### PROBLEM REQUIREMENTS
Whenever a line below includes the string "agent", show it.
▽
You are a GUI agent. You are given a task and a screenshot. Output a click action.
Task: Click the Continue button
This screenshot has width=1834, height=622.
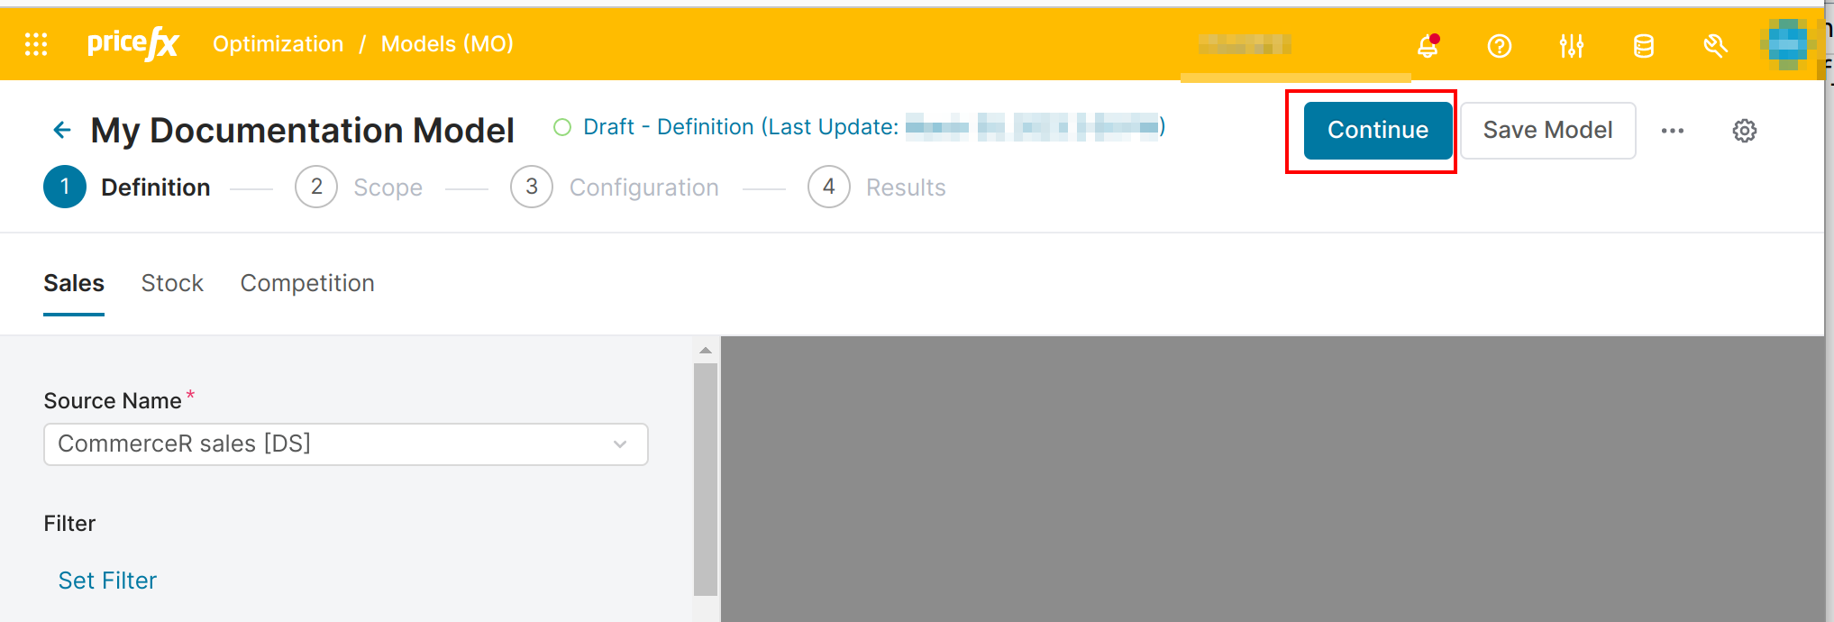pyautogui.click(x=1377, y=131)
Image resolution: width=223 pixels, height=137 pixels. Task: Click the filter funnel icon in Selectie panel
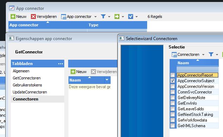pyautogui.click(x=211, y=54)
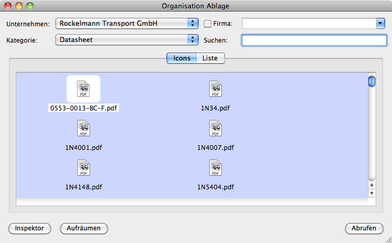
Task: Select the 1N34.pdf document icon
Action: click(215, 89)
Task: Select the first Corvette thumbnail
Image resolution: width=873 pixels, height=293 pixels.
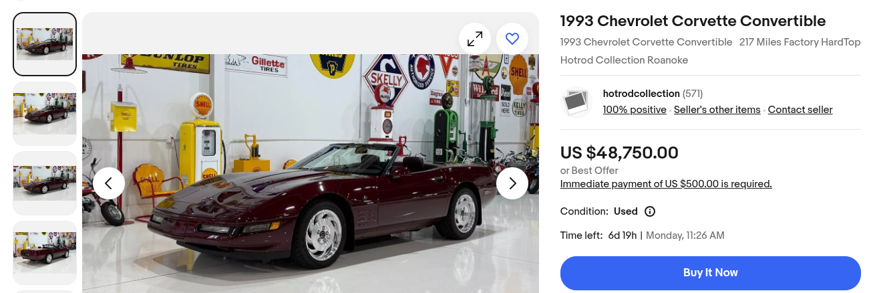Action: point(45,44)
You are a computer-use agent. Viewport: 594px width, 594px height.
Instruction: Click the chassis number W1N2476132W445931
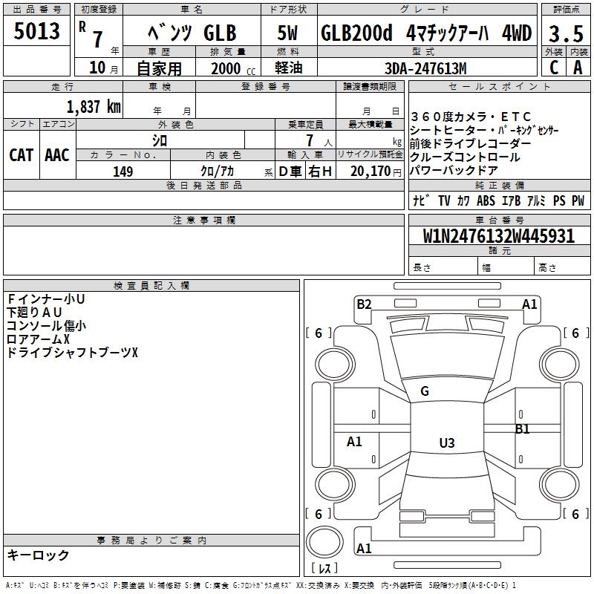click(499, 237)
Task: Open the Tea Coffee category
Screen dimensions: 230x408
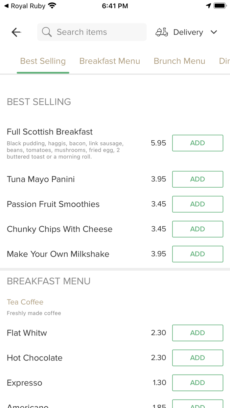Action: pos(25,302)
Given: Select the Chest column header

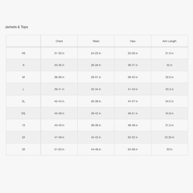Looking at the screenshot, I should point(59,41).
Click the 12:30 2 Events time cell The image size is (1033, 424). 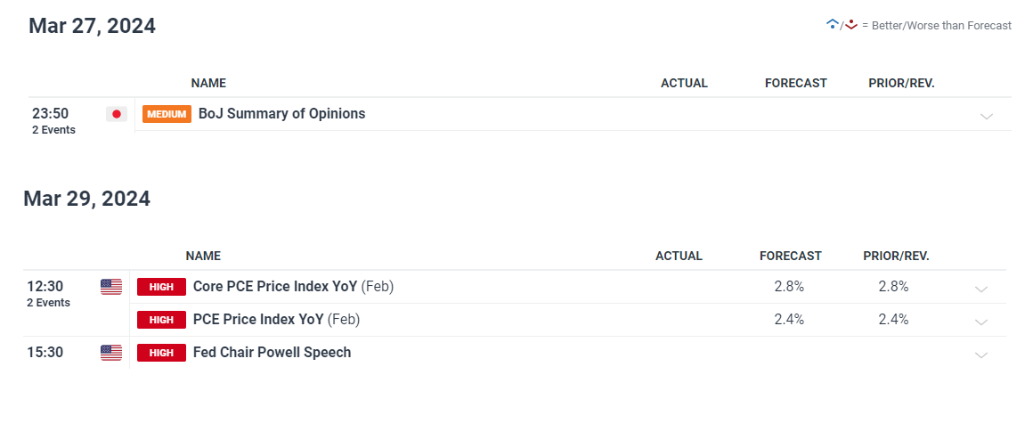point(48,293)
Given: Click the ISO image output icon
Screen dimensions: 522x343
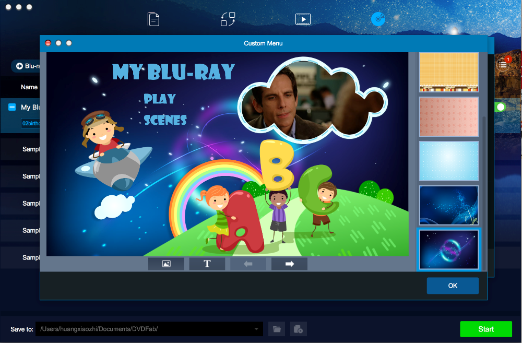Looking at the screenshot, I should point(298,329).
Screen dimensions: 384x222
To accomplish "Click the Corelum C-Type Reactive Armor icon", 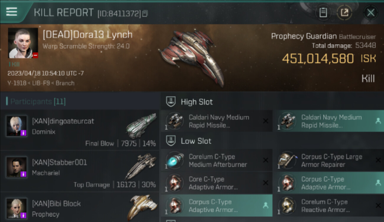I will click(x=287, y=206).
△
### EXPECTED OUTPUT
You are a GUI agent. You are given a task and a screenshot. Output a click action.
You are a computer-use agent. Viewport: 594px width, 594px height.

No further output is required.